[shironandon]

I have actively used Vagrant, Consul, Terraform, and Vault and I really have never understood all the fanboyism for Hashicorp. Their products are OK but easily replaceable and often redundant in modern cloud providers. Wish them luck on their attempt to cash in but I for one do not intend to buy any stock.

[jhugo]

I actually tend to agree, and am surprised that the discussion in this post is so breathless. Having used (and continuing to use) multiple Hashicorp products fairly extensively, they tend to have a lot of warts, just fewer warts than the alternatives.

Terraform is a great example:

* It's slow, and new versions often get slower.

* Apart from the most serious ones, bugs often don't get fixed for years, and GitHub issues and pull requests (both for TF itself and the biggest providers) are a swamp of thousands of issues and hundreds of PRs dating back 4+ years. Issue triage is erratic and often fails to fully read or comprehend the reported issue.

* There are some design deficiencies that seem hard to fix. For example: first-class support for providers that are configured based on other resources in the same Terraform state. This usually doesn't work correctly without hacks like `-target`. The "right way" to do this is to have separate TF states for different "layers" of your infra, which is fine and ends up pretty tidy for large infra, but nobody really talks about this (not even the TF docs), so invariably things will not be architected that way at the start and by the time the TF config has grown, refactoring it to split out the layers will be a deeply unpleasant time-suck. (The awful experience that is refactoring large TF configs being another major negative all by itself.) This fundamental issue is the root cause of hundreds of TF GitHub issues.
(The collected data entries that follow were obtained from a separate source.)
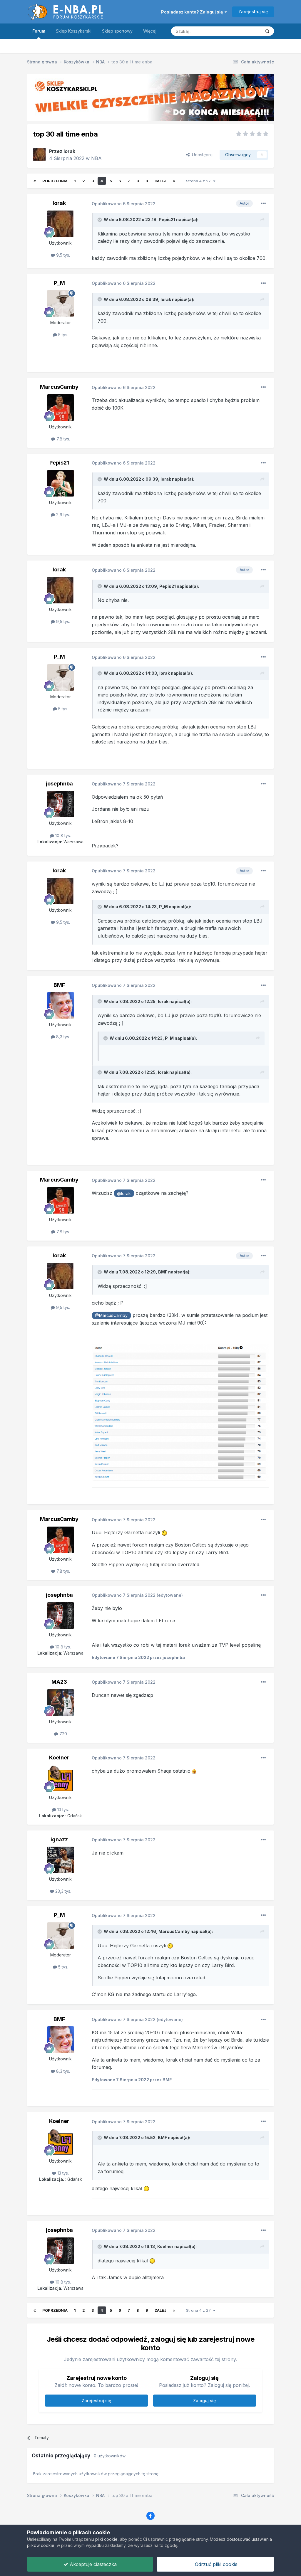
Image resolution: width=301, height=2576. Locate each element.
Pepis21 (167, 219)
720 (62, 1733)
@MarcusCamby (111, 1315)
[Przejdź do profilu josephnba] (60, 804)
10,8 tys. (62, 835)
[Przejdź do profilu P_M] (60, 303)
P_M (59, 283)
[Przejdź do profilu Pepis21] (60, 483)
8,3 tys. (62, 1036)
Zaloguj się (204, 2400)
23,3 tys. (62, 1891)
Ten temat (244, 31)
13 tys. (62, 1809)
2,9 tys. (62, 514)
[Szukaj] (267, 31)
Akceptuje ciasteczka (92, 2564)
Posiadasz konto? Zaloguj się (193, 11)
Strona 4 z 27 (199, 181)
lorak (69, 151)
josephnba (59, 783)
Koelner (59, 1757)
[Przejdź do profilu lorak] (39, 154)
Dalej (160, 181)
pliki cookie (106, 2539)
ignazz (59, 1839)
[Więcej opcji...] (263, 203)
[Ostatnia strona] (174, 181)
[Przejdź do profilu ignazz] (60, 1860)
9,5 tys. (62, 255)
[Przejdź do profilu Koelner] (60, 1778)
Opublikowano (123, 203)
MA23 (59, 1682)
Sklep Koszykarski (73, 30)
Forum (38, 30)
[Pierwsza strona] (35, 181)
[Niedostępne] (180, 1412)
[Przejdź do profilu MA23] (60, 1702)
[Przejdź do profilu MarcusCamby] (60, 407)
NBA (96, 158)
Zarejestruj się (253, 11)
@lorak (124, 1193)
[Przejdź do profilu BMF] (60, 1005)
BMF (59, 985)
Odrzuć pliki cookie (215, 2564)
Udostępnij (201, 154)
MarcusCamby (59, 387)
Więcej (149, 30)
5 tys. (62, 334)
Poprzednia (55, 181)
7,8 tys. (62, 438)
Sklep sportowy (117, 30)
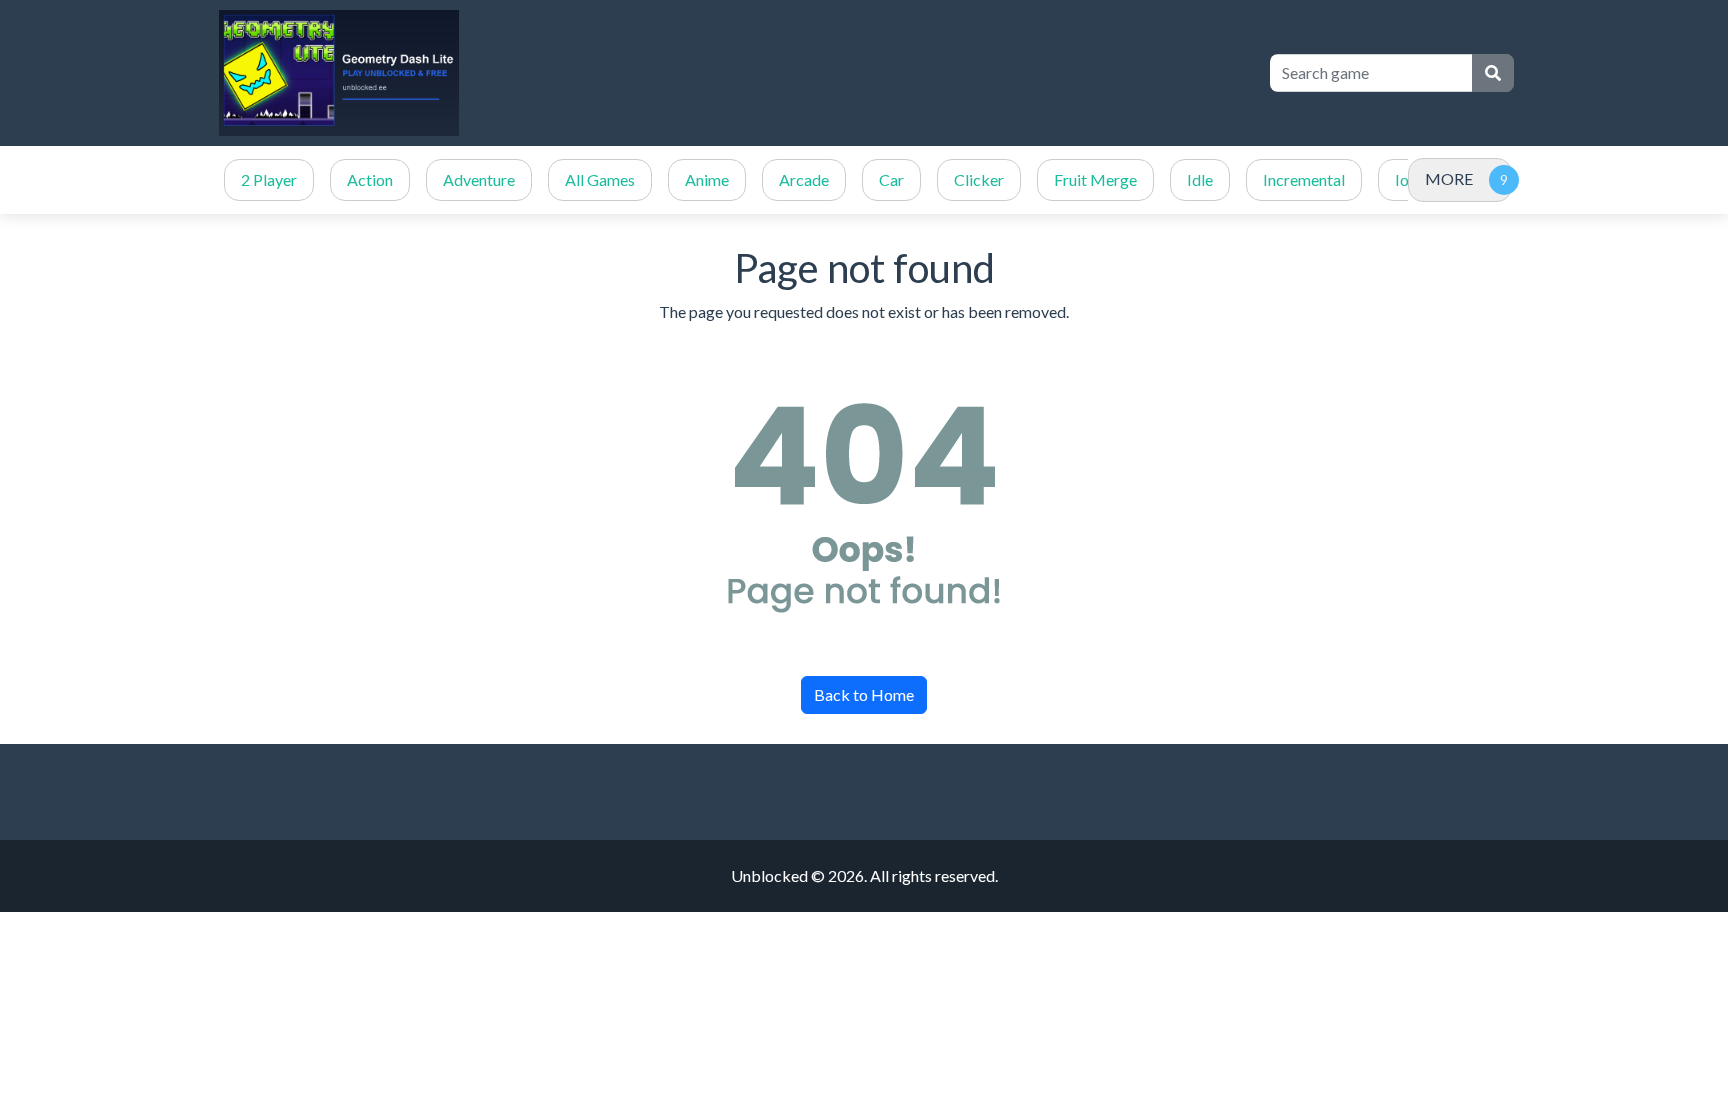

* The major Hashicorp-maintained (or co-maintained) providers are often massively underresourced, leading to delays before new cloud features are supported, forcing users of TF to maintain those resources outside of Terraform, which is a mess. If a user of, say, the AWS provider tries to rectify the situation by sending a PR, it will just be lost in the sea of ~3000 open issues and ~500 open PRs unless they put in significant time and effort to get attention to it.

Despite all of this, we still use Terraform heavily because it's less crap than the alternatives, but I can hardly muster the love for it that is expressed elsewhere in these comments.

[kosinus]

What's slow in your opinion? I assume it's either config evaluation or the state refresh?

[jhugo]

No, state refresh is justifiably slow, it's a lot of API calls, which can only be done so quickly, and it can be skipped (with care) if desired.

Once you eliminate that with `-refresh=false` most of the time is taken building the graph. For our largest config that can take almost 5 minutes for each run, and throwing hardware at it doesn't really help; it doesn't seem to make much use of more than one core. Some TF version updates improve it, but more often the performance gets worse.

Recent relevant issues:

https://github.com/hashicorp/terraform/issues/27523 https://github.com/hashicorp/terraform/issues/26355

[bklyn11201]

terraform plan -out takes a few minutes with a few hundred AWS objects in place. I imagine it takes quite a bit longer for a complex organization.

[t_sawyer]

Vault is only replaceable in cloud. Idk of any on-prem products that have anywhere near Vaults functionality.

[nodesocket]

You are missing the point. They are the de-facto standard in DevOps tooling from one person startups to gigantic public tech FAANG companies.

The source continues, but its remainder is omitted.